Nevertheless, the transcribed record was served on the Respondent’s attorney thereafter. It seemed however that the record was incomplete. In the circumstances, the Applicant sought an order condoning the late filling of the complete record as well as an order directing the parties to meet in an attempt to reconstruct the record alternatively, that the matter be remitted to the Bargaining Council to be heard de novo as the record was incomplete.

At the outset, the Court confirmed that provisions in the Practice Manual must be adhered to by litigants at all times. It went on to state that if an Applicant is unable to meet the 60 days deadline, it must approach the Respondent and request an extension to file the record.
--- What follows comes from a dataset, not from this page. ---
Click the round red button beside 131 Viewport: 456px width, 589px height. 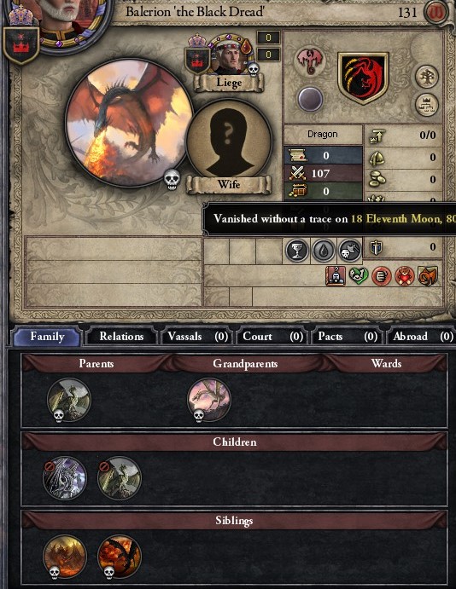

Should the Respondent refuse this request, the Applicant may then apply to the Judge President, by way of a Notice of Motion and Supporting Affidavit, for an extension of time. Since the Applicant had failed to adhere to either of the two processes, the honourable Prinsloo J found that the Review Application was deemed to be withdrawn. As such, the Court could not remit the matter to the Bargaining council, nor could it condone the late filing of the record. The Court stated that the Applicant could however apply to have the review application reinstated.
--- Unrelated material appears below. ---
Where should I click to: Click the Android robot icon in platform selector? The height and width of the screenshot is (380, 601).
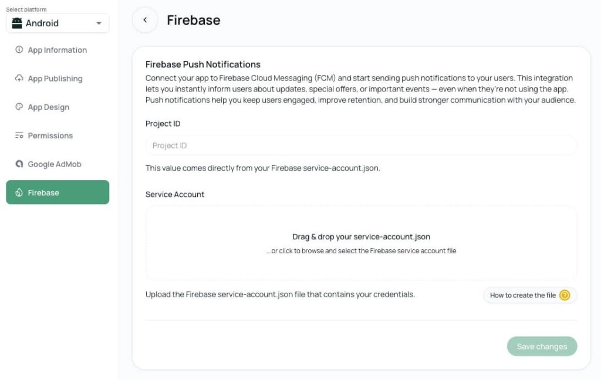coord(17,23)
The Court in addressing the Applicant’s second prayer, to convene a meeting to reconstruct the record, referred to clause 11.2.4 of the Practice Manual which states the following:

“If the record of the proceedings under review has been lost, or if the recording of the proceedings is of such poor quality to the extent that the tapes are inaudible, the applicant may approach the Judge President for a direction on the further conduct of the review application. The Judge President will allocate the file to a judge for a direction, which may include the remission of the matter to the person or body whose award or ruling is under review, or where practicable, a direction to the effect that the relevant parts of the record be reconstructed.”

The Court noted that parties often abuse clause 11.2.4 of the Practice Manual by seeking the Court’s direction under circumstances where the record is missing, incomplete or inaudible, before first fully exploring all options. Prinsloo J proceeded to set out the relevant steps Applicants should be taking when faced with difficulties in filing the record. An Applicant should first determine whether the entire record or only a portion of the record is lost or inaudible. This is necessary as an Applicant should make available, copies of portions of the record as may be necessary for the purposes of the Review in that in certain instances, the entire transcript of the proceedings may not be necessary. Where an entire recording is missing and it has been established that the record is necessary for the Court to decide the Review Application, there should be an attempt to reconstruct the record whereby it would be the Applicant’s duty to pursue the reconstruction process to its conclusion.

Where the reconstruction process proves to be futile, the Applicant must seek the Respondent’s consent to have the matter remitted to the CCMA or relevant Bargaining Council to be heard de novo. Only if the Respondent refuses to consent to the matter being heard afresh, should an Applicant approach the Judge President for a direction on the further conduct of the Review.

In this case, the Bargaining Council had previously offered their assistance to the parties to reconstruct the record, yet instead of following through on that process, the Applicant approached the LC for an order directing the parties to reconstruct the record. The Court considered this an abuse of power as parties are required to exhaust all remedies before approaching the LC for direction. The application was accordingly dismissed with costs.

In light of the above cases, it is concluded that the Courts do not take a lenient stance when confronted with delays in Review proceedings. Given the unyielding deadlines stipulated, legal practitioners are bound to face several hurdles when filing a record in Review proceedings; these hurdles however do not condone any such delay. In fact, it seems that it places a more arduous obligation on an Applicant to take all necessary steps required to bring a matter to finality. Failing which, Applicants face the risk of having their Review Application dismissed.